THE EXERCISE: Copy out the material below, swapping "sidebar" for "side panel" and changing nothing else. Leave out the pictures.

━━━━━━━━━━━━━━━━━━━━

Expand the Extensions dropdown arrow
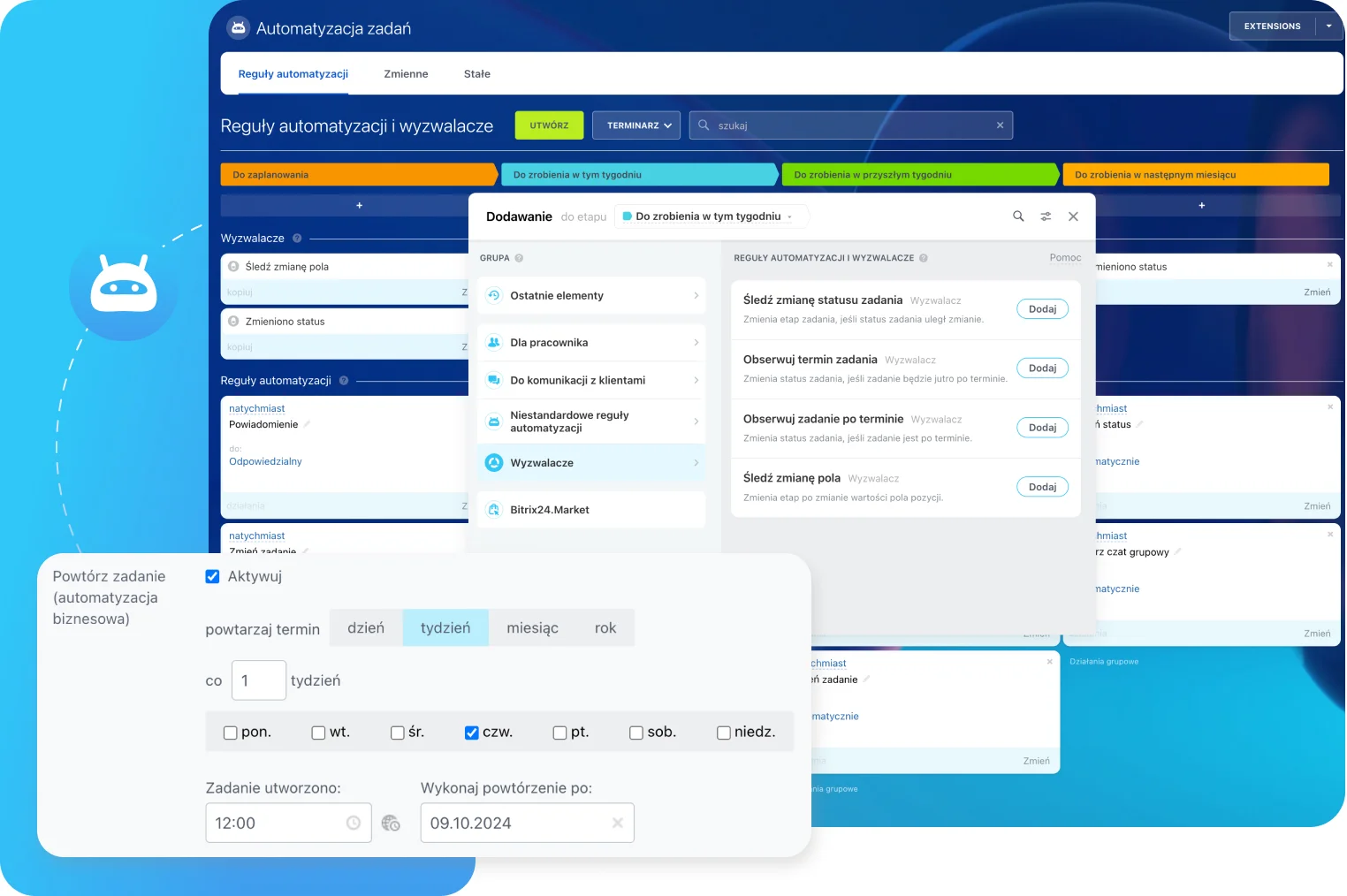 1329,26
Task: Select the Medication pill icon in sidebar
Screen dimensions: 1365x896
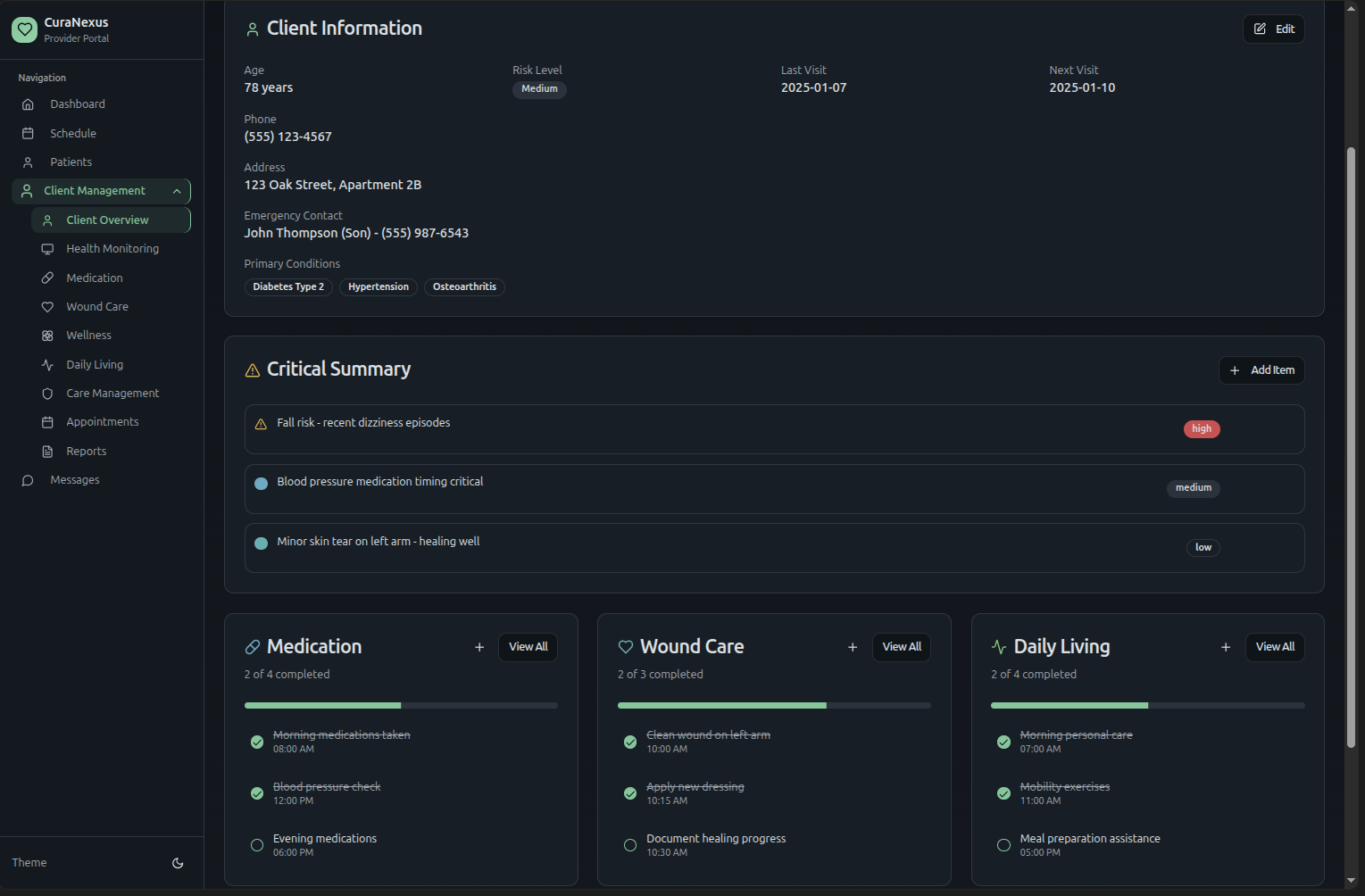Action: (x=47, y=278)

━━━━━━━━━━━━━━━━━━━━

COMPLETED EXERCISE:
Expand the Extensions dropdown arrow
 1329,26
Task: Select the Medication pill icon in side panel
Screen dimensions: 1365x896
Action: (x=47, y=278)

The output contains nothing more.